News from Hungary

PMO Head Gulyás: Communist rule ended in 1989, but communists and their crimes are still with us

Victims of communism are remembered each year on February 25. House Speaker László Kövér and Human Resources Minister Miklós Kásler laid wreaths of commemoration at the monument of national martyrs on Tuesday, marking the day of the victims. The event was organised jointly by the Parliament Office and the Rákóczi Association.

 

Speaking at another commemoration, Gergely Gulyás, the head of the Prime Minister’s Office, said that communist dictatorships had some 100 million victims worldwide.

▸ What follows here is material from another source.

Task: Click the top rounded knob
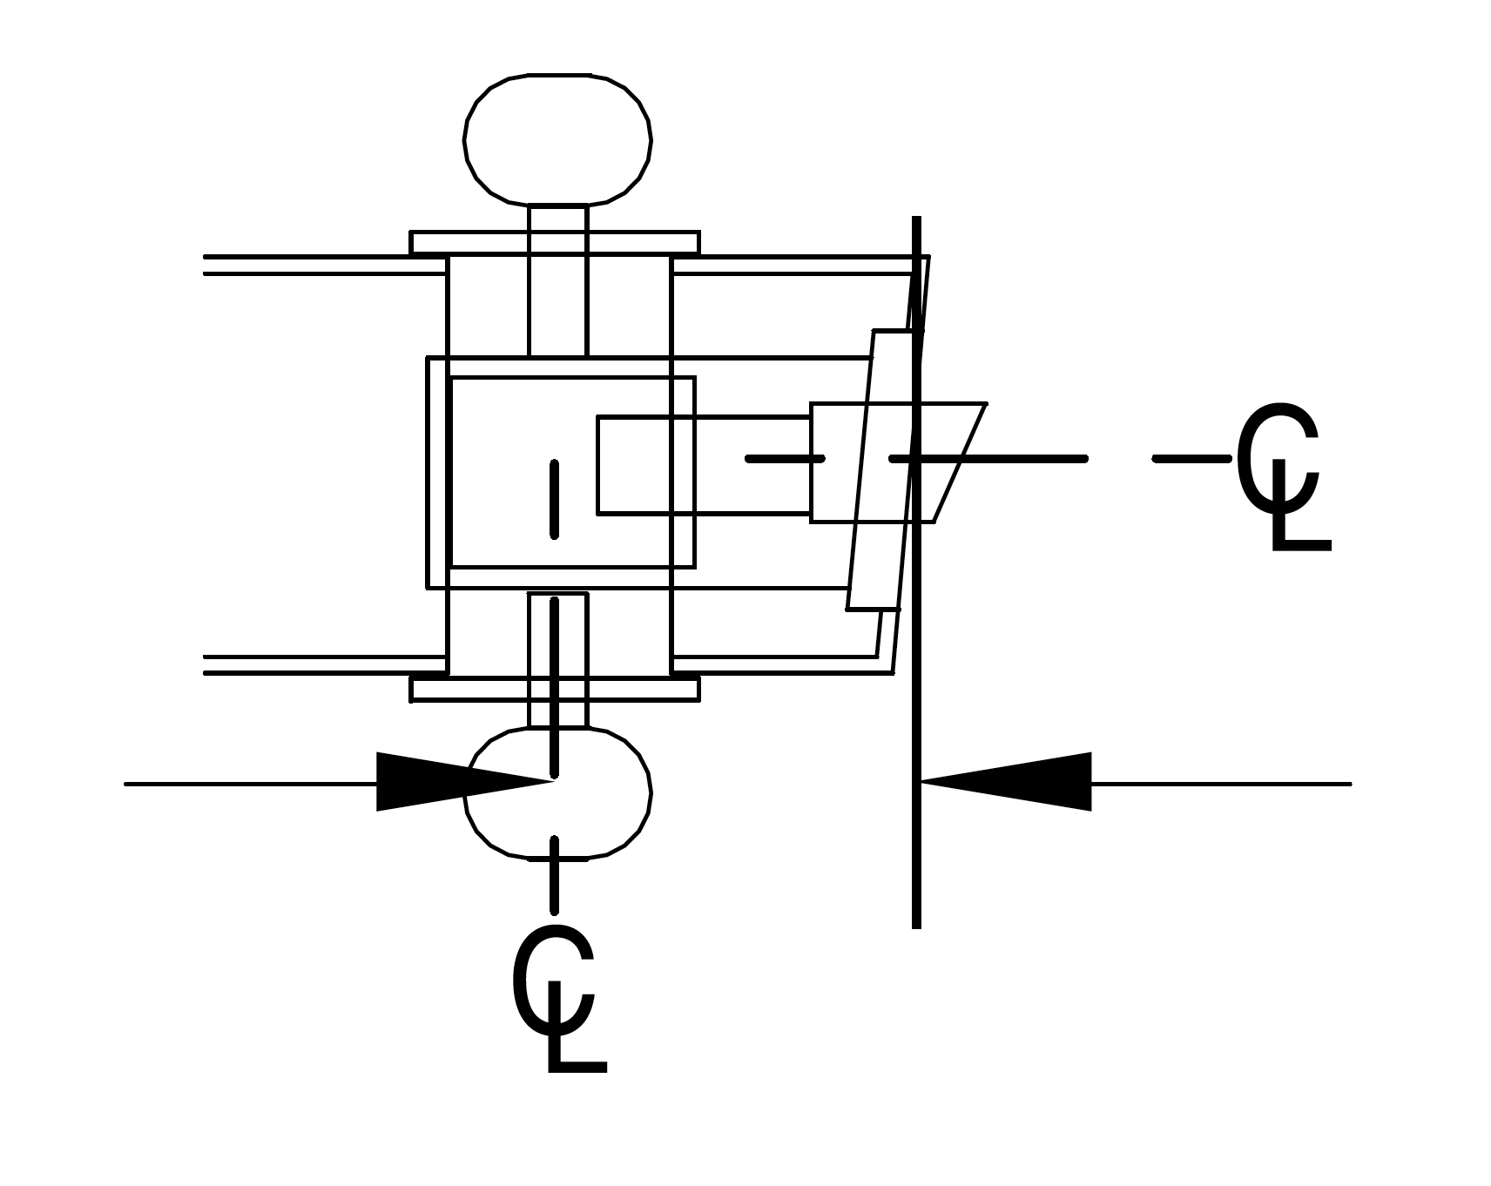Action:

An estimated 700,000 Hungarians were deported to Soviet forced labour camps, where nearly half of them died. “There have been no statistics about the disabled, those with permanent physical or mental wounds,” he said.

Gulyás said the communist rule ended in Hungary in 1989, but insisted that “the communists and their crimes are still with us”.

He also criticised Budapest’s management over their support to an exhibition on the liberation of Budapest in 1945, which Gulyás said evoked memories of Hungary’s Soviet occupation and the death of thousands of Hungarians. “Those that seek to find excuses for the murderers… cannot be believed even if they talk of democracy,” he said.

Victims of communism are remembered each year on February 25, the anniversary of the arrest and deportation to the Soviet Union of “Independent Smallholder’s Party” politician Béla Kovács in 1947.